(PLANTEAMIENTO):
Contesta estas preguntas con lo que dice el fragmento citado, una respuesta por línea:
(a) ¿Qué sostiene el positivismo incluyente sobre el derecho y la moral?
(b) ¿Qué destacan positivistas como Hart?
(c) Según la reconstrucción de Plunkett y Sundell, ¿sobre qué discuten los sujetos?

Hemos visto también que los autores señalan que su posición es compatible con la del positivismo y, en particular, destacan su compatibilidad con el positivismo incluyente, que sostiene que el derecho puede depender contingentemente de la moral (Plunkett-Sundell, 2014, p. 74, n.10).21 No obstante, este punto tampoco está exento de problemas. En este sentido, si, como se ha expuesto, la conducta, creencias y actitudes de los participantes sobre lo que hacen no son determinantes a efectos de identificar cuál es la reconstrucción más plausible de su práctica, ¿cómo puede ser la posición de Plunkett y Sundell compatible con el positivismo incluyente, que sí confiere un papel central a esos elementos? Así, ya vimos (supra, p. 3) que positivistas como Hart destacan la importancia de tomar en consideración el punto de vista interno; y los positivistas incluyentes defienden que el derecho puede depender de la moral dado que los participantes de la práctica jurídica consideran que en ocasiones el razonamiento moral es relevante. Pero Plunkett y Sundell no parecen conferir tal relevancia a cómo se ven los participantes. Y, en todo caso, si ambas reconstrucciones fueran compatibles, ¿cuándo estaríamos en uno u otro supuesto –cuándo la reconstrucción más adecuada sería una u otra? En otras palabras, si, pese a que los participantes entiendan que discuten acerca de lo que el derecho establece, la reconstrucción de Plunkett y Sundell, que enfatiza que los sujetos discuten sobre cómo debería ser el derecho, puede resultar preferible –de acuerdo a lo que ellos mismos afirman–, ¿cuándo constituiría lo sostenido por los positivistas incluyentes la caracterización más adecuada de la práctica jurídica?

(DATOS):

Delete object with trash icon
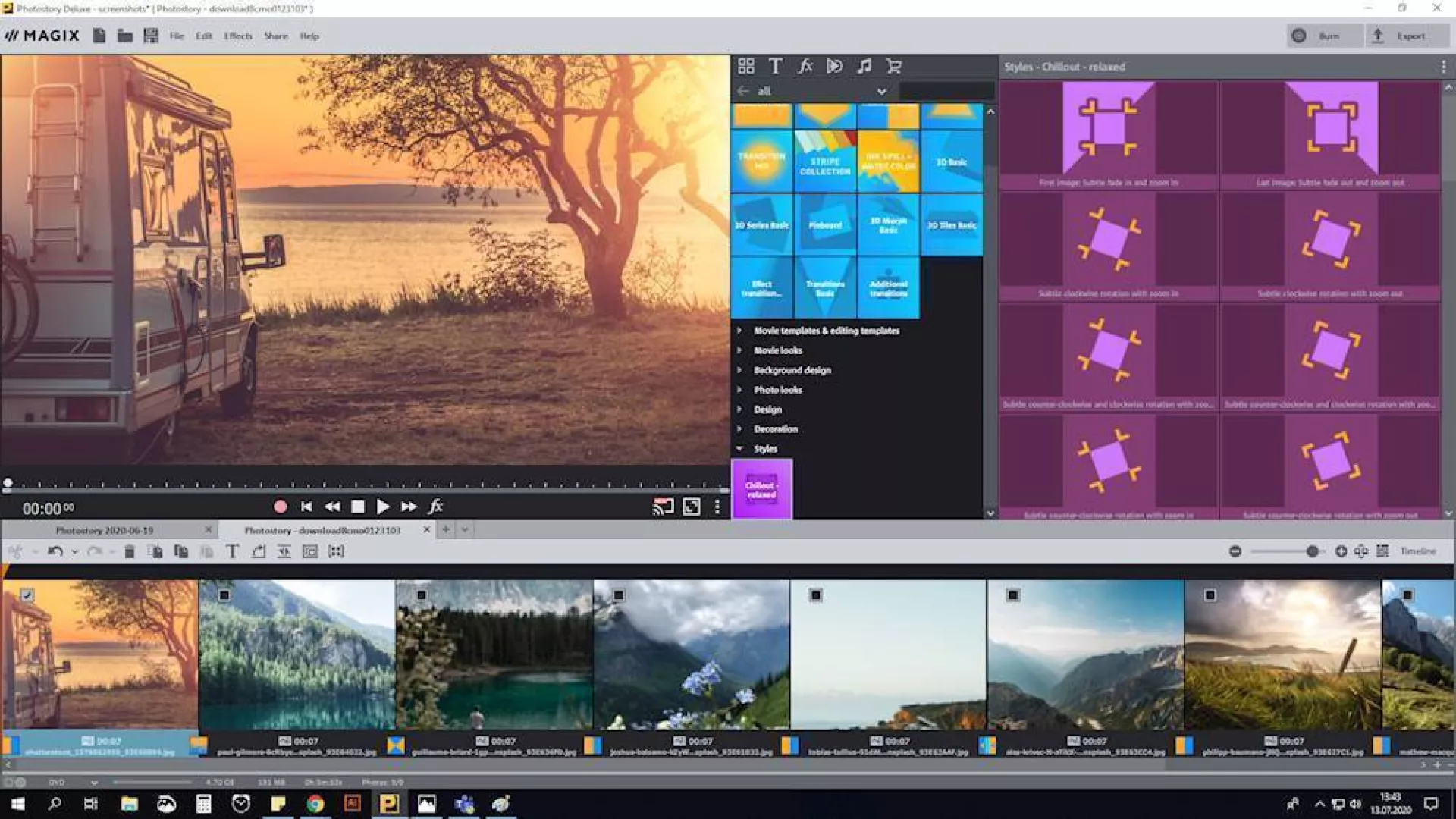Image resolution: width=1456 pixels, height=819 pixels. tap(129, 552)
--
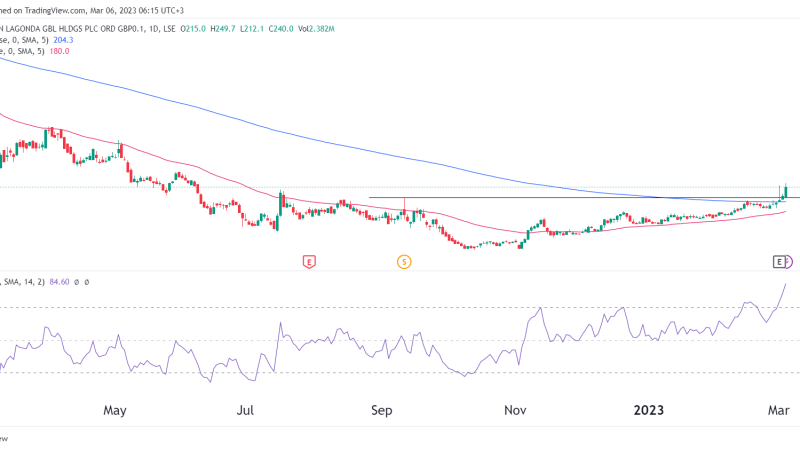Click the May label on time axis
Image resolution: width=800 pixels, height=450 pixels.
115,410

(RESULTADO):
(a) Que el derecho puede depender contingentemente de la moral.
(b) La importancia de tomar en consideración el punto de vista interno.
(c) Sobre cómo debería ser el derecho.